Closed wxtrac closed 13 years ago
decompose.diff
(1.3 KiB)It isn't obvious to me why the comment "// Decompose the string" is present as CFStringNormalize's goal with kCFStringNormalizationFormC is to produce Unicode that includes both decomposed and precomposed characters. (Forms D and KD are decomposed; forms C and KC only precompose where precomposed characters are available.)
could you please provide a test case that shows your problem, the convention (that was discussed on wx-dev quite a long time ago) is that throughout wx unicode is always composed, and only before and after native file calls decomposition / composition takes place, so wxDir should return a composed string actually
minimal.diff
(1.5 KiB)I added a patch for at test case showing the issue. I ran it on Snow Leopard to make sure that this is not only an iPhone problem.

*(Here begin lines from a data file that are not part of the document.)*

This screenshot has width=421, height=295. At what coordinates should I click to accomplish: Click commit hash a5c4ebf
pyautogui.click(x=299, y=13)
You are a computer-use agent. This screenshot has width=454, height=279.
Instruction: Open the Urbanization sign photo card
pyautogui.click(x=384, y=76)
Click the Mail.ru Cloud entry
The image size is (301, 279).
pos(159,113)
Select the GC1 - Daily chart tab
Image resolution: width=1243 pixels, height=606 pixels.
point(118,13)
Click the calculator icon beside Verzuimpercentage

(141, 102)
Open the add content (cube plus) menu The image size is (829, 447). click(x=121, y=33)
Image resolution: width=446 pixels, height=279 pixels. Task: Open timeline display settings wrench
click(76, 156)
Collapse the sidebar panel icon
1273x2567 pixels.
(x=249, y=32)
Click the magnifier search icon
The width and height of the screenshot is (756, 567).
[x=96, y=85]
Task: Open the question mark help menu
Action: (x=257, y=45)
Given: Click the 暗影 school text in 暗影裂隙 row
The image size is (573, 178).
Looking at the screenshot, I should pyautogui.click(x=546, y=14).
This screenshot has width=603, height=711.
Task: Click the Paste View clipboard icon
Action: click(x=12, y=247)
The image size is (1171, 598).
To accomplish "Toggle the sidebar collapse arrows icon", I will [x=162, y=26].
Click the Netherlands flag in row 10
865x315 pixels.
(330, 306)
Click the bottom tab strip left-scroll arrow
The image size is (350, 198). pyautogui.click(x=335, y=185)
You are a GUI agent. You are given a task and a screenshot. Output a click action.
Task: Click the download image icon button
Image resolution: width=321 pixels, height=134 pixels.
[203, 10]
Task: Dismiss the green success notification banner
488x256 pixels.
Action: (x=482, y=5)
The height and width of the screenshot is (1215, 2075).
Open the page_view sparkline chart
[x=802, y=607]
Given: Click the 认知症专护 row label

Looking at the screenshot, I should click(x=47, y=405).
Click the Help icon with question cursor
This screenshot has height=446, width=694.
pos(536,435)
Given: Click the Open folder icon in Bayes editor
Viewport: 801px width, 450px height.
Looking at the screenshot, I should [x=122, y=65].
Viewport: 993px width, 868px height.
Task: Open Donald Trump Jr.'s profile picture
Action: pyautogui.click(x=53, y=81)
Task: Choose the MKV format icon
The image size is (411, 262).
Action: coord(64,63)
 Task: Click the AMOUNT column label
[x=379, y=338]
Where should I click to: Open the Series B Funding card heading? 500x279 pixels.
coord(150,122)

char szFileName[] = {'T', 'e', 's', 't', 0xc3, 0x85, '.', 't', 'x', 't', 0}; // TestÅ.txt
wxString sFileName = szFileName;
// Å = 0xc3 0x85
wxFFile file(sFileName, "wb+");
file.Close();
wxDir dir(".");
dir.GetFirst(&sFileName, "Test*.txt", wxDIR_FILES);
// Å = 0x41 0xcc 0x8a
My terminology might be off, but it seems like the native format of wxWidgets is to keep the strings in the "shortest form", and that is not what is returned from wxDir.
The comment should probably be "// Decompose the string"
The original patch also removes the comment line:
"// WARNING: Are we sure that CFString's conversion will cause decomposition?"
... because the answer to this is seemingly: "No, converting to CF string will not decompose it".
Argh. The comment should be "// Decompose and compose the string" which is what Normalization-C does.
thanks, I'll compare the implementations again, to make sure we are always getting C-Normalized Strings back
I think the patch is correct (it might not be ideal because maybe we can avoid doing this for the strings not coming from the kernel but it's better to be inefficient than wrong) so I'll apply it soon if there are no objections.
(In [66033]) Ensure that strings returned by wxMBConv_cf are in NFC form.
Normalize all Unicode strings used internally even though the Darwin kernel gives them to us in decomposed (NFD) form.
Closes #11730.
Issue migrated from trac ticket # 11730
component: wxOSX | priority: normal | resolution: fixed
2010-02-15 22:26:57: pfriis (Preben Friis) created the issue
After having spent a day tracking down why some files containing "ø" and "å" did apparently change name in the file system I found the cause to be a missing decomposition.
Attached patch fixes this.
The issue was in iPhone but I guess the same goes for Mac.